## Exercise requirements
Please retype the entries exactly as they stand, leaving out any pictures.
(Given data)
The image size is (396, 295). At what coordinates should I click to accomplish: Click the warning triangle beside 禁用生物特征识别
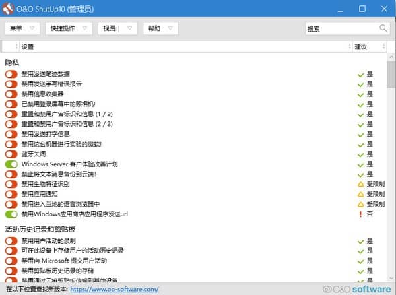tap(360, 184)
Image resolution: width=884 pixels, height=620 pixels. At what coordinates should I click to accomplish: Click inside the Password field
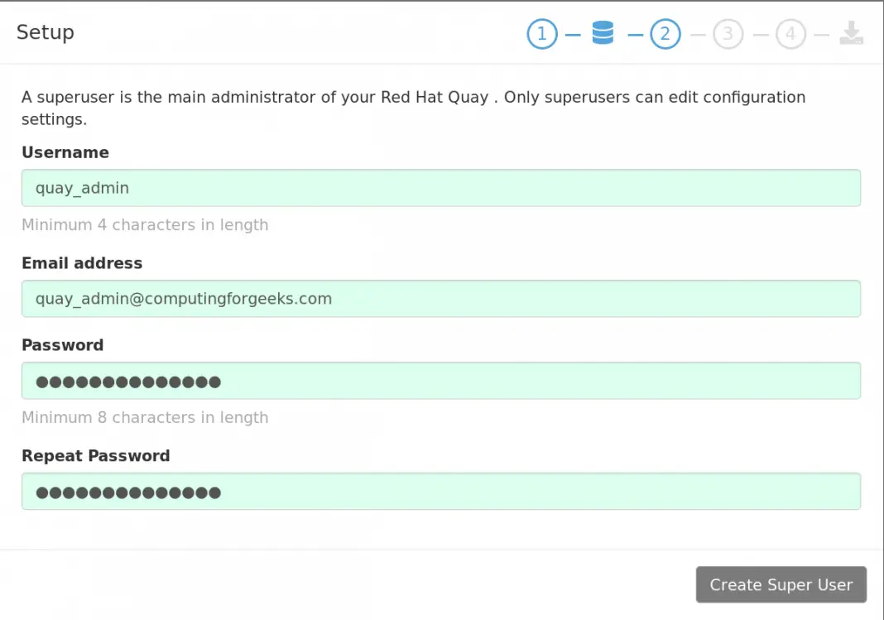(441, 381)
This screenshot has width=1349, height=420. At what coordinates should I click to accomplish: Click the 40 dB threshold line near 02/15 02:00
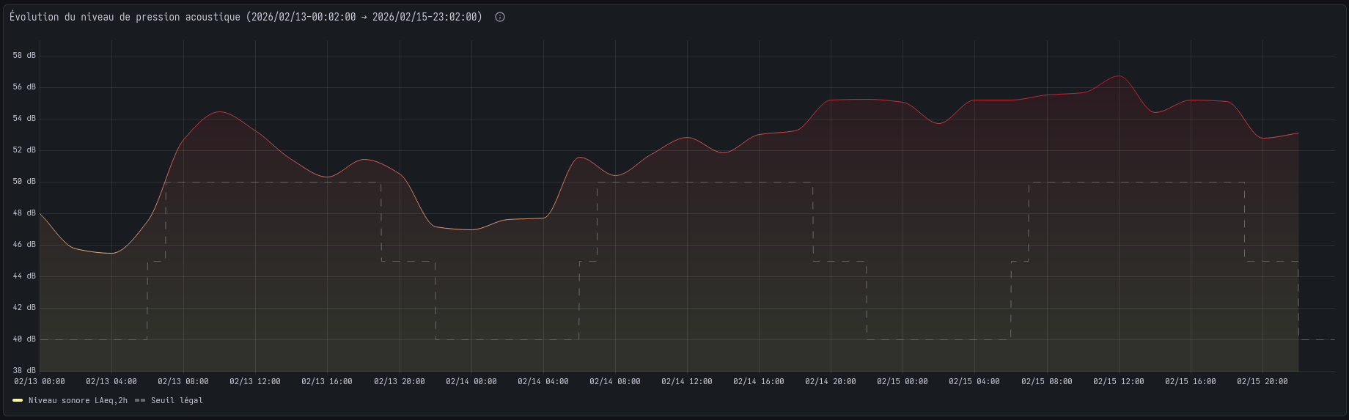click(x=938, y=339)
(End Given data)
## Result of this task
The image size is (396, 295). At what coordinates should I click to accomplish: Click the warning triangle beside 禁用生物特征识别
tap(360, 184)
Image resolution: width=884 pixels, height=620 pixels. At what coordinates should I click to accomplish: Click inside the Password field
(441, 381)
This screenshot has width=1349, height=420. At what coordinates should I click to accomplish: Click the 40 dB threshold line near 02/15 02:00
click(x=938, y=339)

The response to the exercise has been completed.